The service sector is Nigeria’s biggest contributor to the economy, growing an average of 5.8 per cent per year in 2010 – 2015. The four main services sub-sector with a keen interest to develop are: telecommunication and information and communication technology (ICT), financial services, tourism and creative industries. Telecommunication remains critical for restoring growth, considering it was the second fastest growing sector in absolute terms.
Disjointed and inadequate policies, weak institutional frameworks, and poor ICT infrastructures are some challenges affecting the telecommunications and ICT sub-sector. Tourism currently struggles with the low level of global awareness of the country’s tourist attractions, and lack of attractive options for vacationing. Nigeria has one of the fastest-growing entertainment industries, however, suffers from weak intellectual and property rights regime.
Growth Plan –
Achieve cutting-edge global ICT standards, develop more ICT infrastructures, and encourage local production of ICT hard and software to reduce import dependencies. The financial services hope to encourage lending to agriculture and manufacturing sectors through syndication with development banks and at affordable lending rates and minimum other charges. Promoting local content in the tourism industry will help conserve foreign exchange.
Increase the current coverage of the active mobile broadband subscription per 100 from 20.95 to 50 per cent in 2020. In tourism, the target is to increase the number of visitors to Nigeria by 10 per cent a year (from 2017). Nigeria has an ambition plan to generate USD1 billion from exported videos by 2020.
CONSTRUCTION AND REAL ESTATE:
This industry is forecast to grow at an average of 5.39 per cent in 2017 – 2020 on the back of private and public investment, despite its disappointing growth in 2016.
High cost of building houses and borrowing constrains the sector. Which could be mitigated with social housing programme under a PPP arrangement.
Growth Plan –
Increase the availability of financing for the industry, while investing in technical and vocational training for craftsmen.

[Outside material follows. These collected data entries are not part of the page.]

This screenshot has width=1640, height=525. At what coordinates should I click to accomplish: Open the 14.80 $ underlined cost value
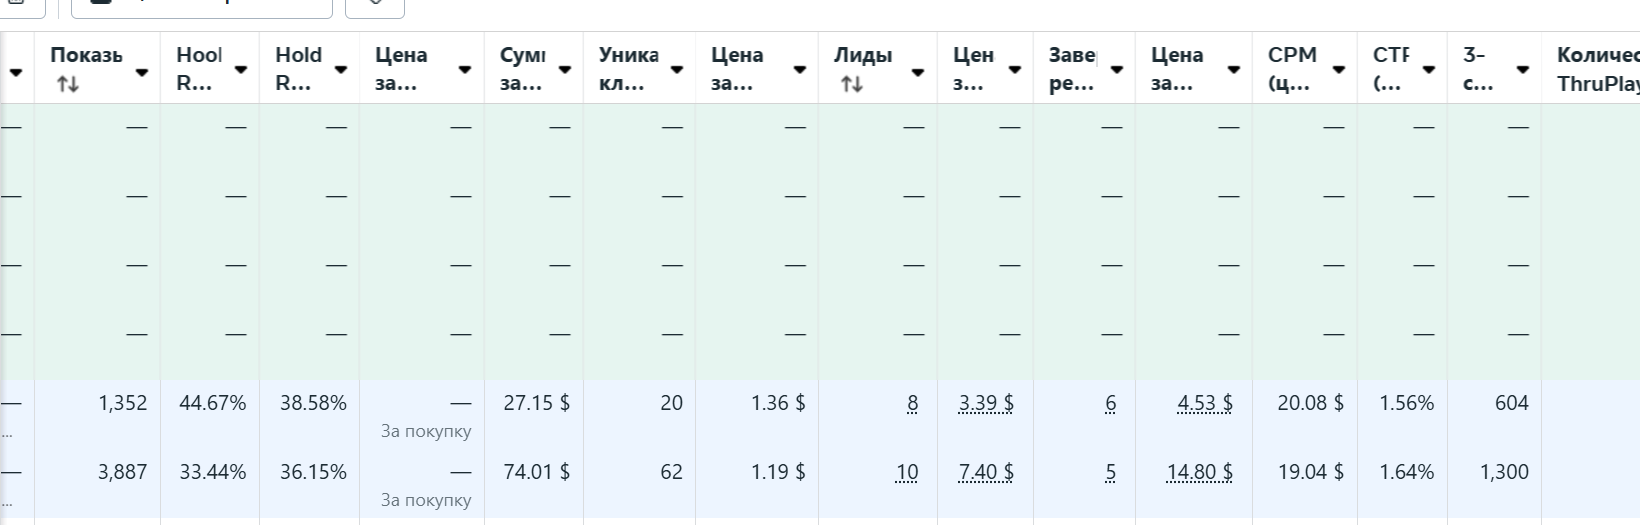pyautogui.click(x=1199, y=473)
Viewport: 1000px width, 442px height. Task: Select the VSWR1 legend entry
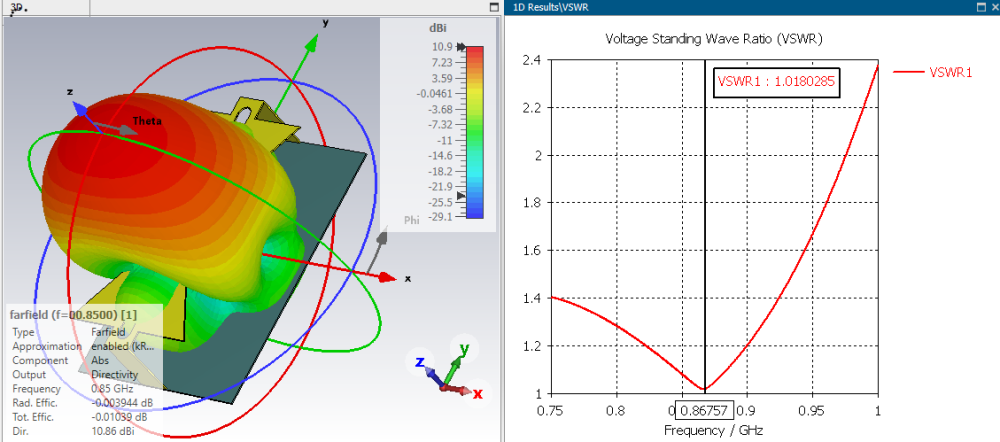[x=933, y=73]
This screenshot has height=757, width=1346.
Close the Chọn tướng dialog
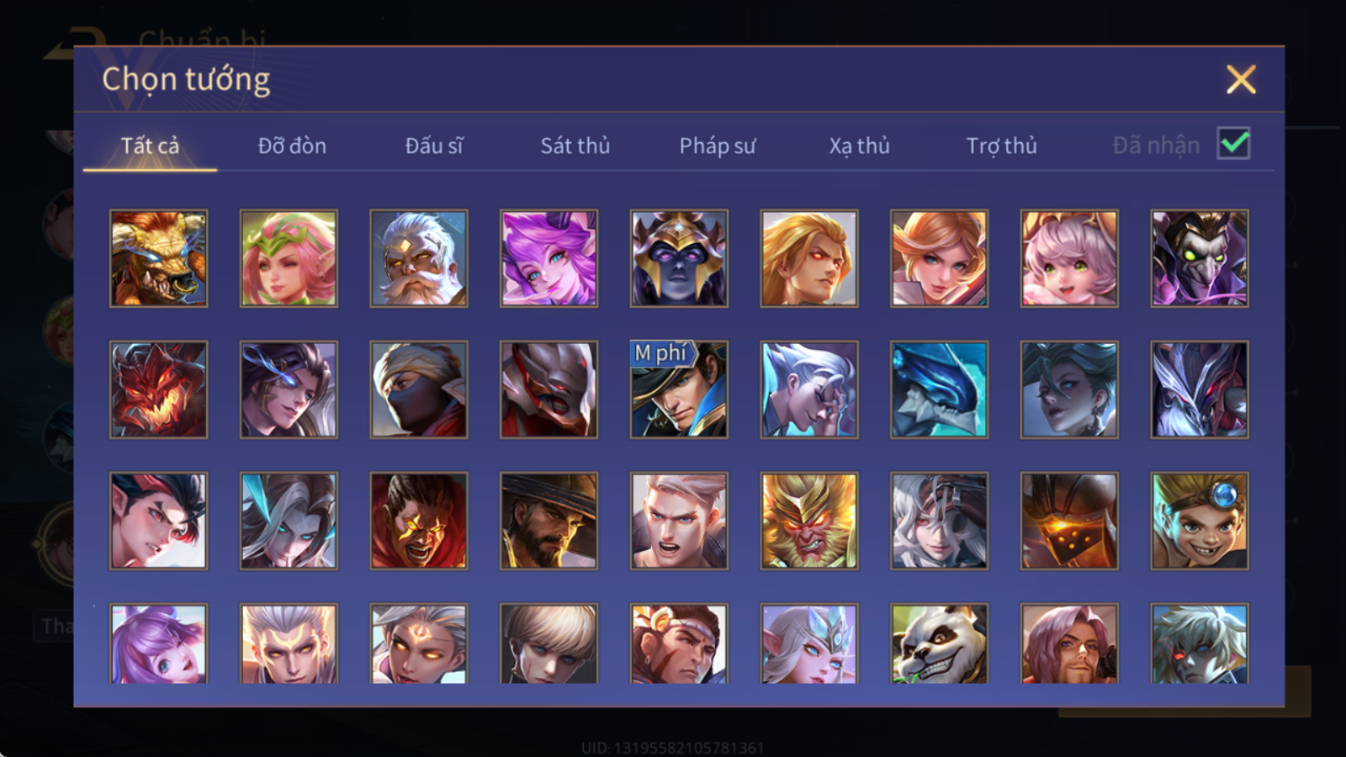tap(1241, 79)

Recapitalise the Federal Mortgage Bank of Nigeria from N2.5 billion to N500 billion. Construct 12 new and rehabilitate 23 existing Federal secretariat complexes in the states.
OIL AND GAS:
Divided into two sub-sectors, upstream production of crude oil and natural gas, and downstream activities like refineries and petrochemicals. The upstream sector has been the main pillar of Nigeria’s economy for decades.
Repeated attacks on oil pipelines and production facilities by the Niger Delta militants.
Growth Plan –
Increase upstream oil production and accompanying revenues, and develop gas production and the domestic oil refining industry to meet internal demand, and export refined products.
Restore oil production to 2.2 mbpd in 2017 and increase it to 2.5 mbpd by 2020. Increase local refining capacity to meet domestic demand and become a net exporter of petroleum products by 2019.
In summary, the ERGP is a blueprint for recovery in the short term and a strategy for sustained growth and development in the long term. The report clearly showed that the Federal Government recognises the economic challenges facing the country, and has been working tirelessly to develop a plan to mitigate the issues faced by her citizens. These bold plans and targets are all good on paper, but may fall short of expectation when implementing. The root cause being that “you” and “I” fail to remember that change begins within. Increasing national productivity and achieving sustainable diversification can only start with “me”. From our in-house analyses, we concluded that the ERGP seeks to “promote national prosperity and an efficient, dynamic and self-reliant economy to secure the maximum welfare, freedom and happiness of every citizen on the basis of social justice and equality of status and opportunity” (Constitution of the Federal Republic of Nigeria, 1999, Chapter II, Section 16). To this end, we commend the Federal Government and all well meaning citizens and friends who teamed up to seek a solution to our economic challenges.